__TASK INSTRUCTIONS__.
**A)** Copy the lab ETL transformation script from "# Fix the Windows" up to and including "asyncio.set_event_loop_policy(WindowsSelectorEventLoopPolicy())", and switch every "WindowsSelectorEventLoopPolicy" to "WindowsProactorEventLoopPolicy".
**B)** Resume the lab ETL transformation script after its last line and write the code that follows.

__TEXT EXCERPT__.
════════

# LAB VISUAL ETL TRANSFORMATION SCRIPT

In [None]:
import os
import pyodbc
import pandas as pd
from sqlalchemy import create_engine
from data_task_helpers import something
from services.dte_tools.data_task_tools import assert_dte_tools_available, get_resolved_parameters_for_connection, initialise_data_task  # noqa: E402
import nest_asyncio
import asyncio
import sys
import time
from datetime import datetime

# Fix the Windows event loop warning BEFORE running the notebook
if sys.platform.startswith("win"):
    try:
        from asyncio import WindowsSelectorEventLoopPolicy
        asyncio.set_event_loop_policy(WindowsSelectorEventLoopPolicy())
    except ImportError:
        pass
    
nest_asyncio.apply()
params = {}

if __name__ == "__main__":
    environment = initialise_data_task(f"Tille Lab transformation", params=params)
    params["sleep_time"] = params.get("sleep_time", 1.5)

environment.log_message(f"Started Tille Lab Transformation {datetime.now().strftime('%d/%m/%Y %H:%M:%S')}")
time.sleep(params["sleep_time"])

[2025-04-30T12:15:04.575971] Tille Lab transformation - INFO: Tille Lab transformation initialised running in active mode
Tille Lab transformation >>>: Tille Lab transformation initialised running in active mode
[2025-04-30T12:15:04.596498] Tille Lab transformation - INFO: Started Tille Lab Transformation 30/04/2025 12:15:04
Tille Lab transformation >>>: Started Tille Lab Transformation 30/04/2025 12:15:04


## Mysql Server Configuration

In [None]:
labdashdb_config = {
    "USER": "root",
    "PASSWORD": "root",
    "HOST": "localhost",
    "DB": "labdashdb",
    "PORT": "3306",
}

labdashdb_url = f"mysql+pymysql://{labdashdb_config['USER']}:{labdashdb_config['PASSWORD']}@{labdashdb_config['HOST']}:{labdashdb_config['PORT']}/{labdashdb_config['DB']}"

try:
    labdashdb_conn = create_engine(labdashdb_url)

════════

__DATASET CONTENT__.
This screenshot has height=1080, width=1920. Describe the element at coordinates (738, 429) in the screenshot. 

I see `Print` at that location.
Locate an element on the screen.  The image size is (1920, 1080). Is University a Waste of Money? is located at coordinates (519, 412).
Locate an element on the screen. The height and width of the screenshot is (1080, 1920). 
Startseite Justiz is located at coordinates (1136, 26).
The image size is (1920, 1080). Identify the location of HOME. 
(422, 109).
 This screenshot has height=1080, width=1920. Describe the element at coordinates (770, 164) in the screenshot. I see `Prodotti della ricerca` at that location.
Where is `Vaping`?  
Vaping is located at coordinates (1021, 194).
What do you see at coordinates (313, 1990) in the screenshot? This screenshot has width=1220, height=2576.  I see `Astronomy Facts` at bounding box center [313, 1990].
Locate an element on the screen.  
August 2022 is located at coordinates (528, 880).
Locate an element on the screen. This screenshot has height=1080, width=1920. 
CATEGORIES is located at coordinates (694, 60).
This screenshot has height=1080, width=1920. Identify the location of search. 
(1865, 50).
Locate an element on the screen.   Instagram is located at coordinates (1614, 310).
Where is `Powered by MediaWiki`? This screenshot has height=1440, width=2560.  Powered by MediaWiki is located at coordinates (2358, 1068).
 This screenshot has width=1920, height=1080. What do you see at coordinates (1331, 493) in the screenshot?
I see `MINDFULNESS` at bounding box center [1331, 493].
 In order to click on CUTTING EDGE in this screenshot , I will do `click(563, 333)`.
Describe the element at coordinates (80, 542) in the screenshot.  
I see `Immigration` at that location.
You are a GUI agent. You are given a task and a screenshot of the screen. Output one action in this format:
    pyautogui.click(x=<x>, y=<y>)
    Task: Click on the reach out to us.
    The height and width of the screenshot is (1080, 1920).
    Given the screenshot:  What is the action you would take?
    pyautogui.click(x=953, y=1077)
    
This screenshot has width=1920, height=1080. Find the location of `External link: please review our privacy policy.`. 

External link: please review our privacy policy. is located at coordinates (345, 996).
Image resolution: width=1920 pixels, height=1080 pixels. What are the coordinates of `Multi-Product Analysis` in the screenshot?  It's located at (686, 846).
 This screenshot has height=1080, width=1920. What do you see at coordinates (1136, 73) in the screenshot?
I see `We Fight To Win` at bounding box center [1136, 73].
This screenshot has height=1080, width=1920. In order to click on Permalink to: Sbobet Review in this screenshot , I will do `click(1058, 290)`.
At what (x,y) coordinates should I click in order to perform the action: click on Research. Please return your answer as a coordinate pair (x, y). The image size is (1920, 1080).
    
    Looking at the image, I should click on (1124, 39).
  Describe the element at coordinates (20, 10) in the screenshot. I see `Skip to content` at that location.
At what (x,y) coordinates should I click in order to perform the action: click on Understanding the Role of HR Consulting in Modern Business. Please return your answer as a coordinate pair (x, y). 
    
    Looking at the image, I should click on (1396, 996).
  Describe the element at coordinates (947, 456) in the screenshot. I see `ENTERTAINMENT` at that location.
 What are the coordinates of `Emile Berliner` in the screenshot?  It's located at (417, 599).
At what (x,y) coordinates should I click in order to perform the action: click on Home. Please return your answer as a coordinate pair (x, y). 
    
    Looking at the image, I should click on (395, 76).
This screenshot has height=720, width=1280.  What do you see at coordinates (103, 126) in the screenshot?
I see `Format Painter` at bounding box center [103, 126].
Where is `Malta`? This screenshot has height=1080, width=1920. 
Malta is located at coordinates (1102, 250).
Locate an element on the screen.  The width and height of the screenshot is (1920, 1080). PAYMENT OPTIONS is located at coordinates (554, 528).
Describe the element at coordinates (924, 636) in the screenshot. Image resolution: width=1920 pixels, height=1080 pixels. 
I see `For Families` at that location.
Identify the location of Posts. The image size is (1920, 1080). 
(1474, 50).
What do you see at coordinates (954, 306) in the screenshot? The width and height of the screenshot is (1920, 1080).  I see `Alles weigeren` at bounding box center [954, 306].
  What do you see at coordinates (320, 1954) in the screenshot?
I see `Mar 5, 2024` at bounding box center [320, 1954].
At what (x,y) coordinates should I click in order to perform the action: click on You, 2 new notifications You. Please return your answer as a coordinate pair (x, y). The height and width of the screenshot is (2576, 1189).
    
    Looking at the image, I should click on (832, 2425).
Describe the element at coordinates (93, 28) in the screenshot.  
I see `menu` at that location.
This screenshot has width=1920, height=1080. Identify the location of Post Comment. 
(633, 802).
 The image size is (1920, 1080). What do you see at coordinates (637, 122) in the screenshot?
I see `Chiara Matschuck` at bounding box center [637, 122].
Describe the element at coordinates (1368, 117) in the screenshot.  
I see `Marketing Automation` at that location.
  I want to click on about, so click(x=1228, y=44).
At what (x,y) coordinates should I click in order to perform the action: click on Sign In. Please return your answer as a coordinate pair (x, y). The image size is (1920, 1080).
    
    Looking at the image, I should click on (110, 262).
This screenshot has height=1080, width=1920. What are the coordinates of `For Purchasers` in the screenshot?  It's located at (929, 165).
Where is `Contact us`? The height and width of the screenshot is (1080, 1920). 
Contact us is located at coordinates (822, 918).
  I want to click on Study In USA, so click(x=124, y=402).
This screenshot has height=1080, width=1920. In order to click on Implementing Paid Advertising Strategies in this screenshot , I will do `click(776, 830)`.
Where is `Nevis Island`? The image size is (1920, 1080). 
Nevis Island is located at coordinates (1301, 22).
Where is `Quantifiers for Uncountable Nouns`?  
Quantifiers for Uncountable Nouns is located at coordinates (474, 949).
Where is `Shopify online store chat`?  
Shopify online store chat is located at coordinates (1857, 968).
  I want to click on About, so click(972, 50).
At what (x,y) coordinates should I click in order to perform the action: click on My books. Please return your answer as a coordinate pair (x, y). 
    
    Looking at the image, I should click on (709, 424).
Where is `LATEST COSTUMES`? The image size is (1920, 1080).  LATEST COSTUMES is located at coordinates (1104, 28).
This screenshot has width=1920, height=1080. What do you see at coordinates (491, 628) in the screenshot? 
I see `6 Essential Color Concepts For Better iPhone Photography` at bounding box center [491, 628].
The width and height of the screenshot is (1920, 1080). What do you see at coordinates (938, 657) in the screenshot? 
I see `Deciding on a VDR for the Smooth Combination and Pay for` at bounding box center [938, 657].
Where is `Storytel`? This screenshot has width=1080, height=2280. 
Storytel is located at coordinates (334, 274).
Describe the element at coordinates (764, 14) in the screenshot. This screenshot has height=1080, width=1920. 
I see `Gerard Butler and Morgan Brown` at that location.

════════

__ANSWERS FOR THIS EXERCISE__.
**A)**
# Fix the Windows event loop warning BEFORE running the notebook
if sys.platform.startswith("win"):
    try:
        from asyncio import WindowsProactorEventLoopPolicy
        asyncio.set_event_loop_policy(WindowsProactorEventLoopPolicy())

**B)**
    environment.log_message(f"connected successfully to tille lab database: {labdashdb_config['DB']}")
    time.sleep(params["sleep_time"])
    
except Exception as e:
    environment.log_error(f"Error connecting to LabdashDB: {e}")
    sys.stdout.flush()
    sys.exit(1) 

[2025-04-30T12:15:06.129904] Tille Lab transformation - INFO: connected successfully to tille lab database: labdashdb
Tille Lab transformation >>>: connected successfully to tille lab database: labdashdb


## Mssql Server Configuration

In [32]:
def connect_to_database(database_name):
    return pyodbc.connect(
        f"DRIVER={{ODBC Driver 17 for SQL Server}};"
        f"SERVER=localhost;"
        f"DATABASE={database_name};"
        f"UID=sa;"
        f"PWD=root.R00T;"
        f"TrustServerCertificate=yes;",
        autocommit=True
    )

labvisualDB_conn = connect_to_database("master")
labvisualDB_cursor = labvisualDB_conn.cursor()

## Create Schemas

In [33]:
def create_schemas():
    try:
        schemas = ['source', 'derived', 'final', 'z', 'dbo']
        
        for schema in schemas:
            labvisualDB_cursor.execute(
                f"""
                    USE lab_visual_analysis;

                    IF NOT EXISTS (SELECT * FROM sys.schemas WHERE name = '{schema}')
                    BEGIN
                        EXEC('CREATE SCHEMA {schema}');
                    END
                """
            )

        labvisualDB_cursor.commit()
        time.sleep(params["sleep_time"])
    except Exception as e:
        environment.log_error(f"Error creating schemas: {e}")
        labvisualDB_cursor.rollback()
        sys.stdout.flush()
        sys.exit(1)

## Create Tables in the lab_visual_analysis database

In [34]:
def create_tables():
    table_creation_queries = [
        """
            IF NOT EXISTS (SELECT * FROM sys.tables WHERE name = 'tbl_Facilities' AND schema_id = SCHEMA_ID('source'))
            CREATE TABLE source.tbl_Facilities (
                Id INT IDENTITY(1,1) PRIMARY KEY,
                HfrCode NVARCHAR(50),
                Name NVARCHAR(255),
                Region NVARCHAR(255),
                District NVARCHAR(255),
                Council NVARCHAR(255)
            );
        """,
        """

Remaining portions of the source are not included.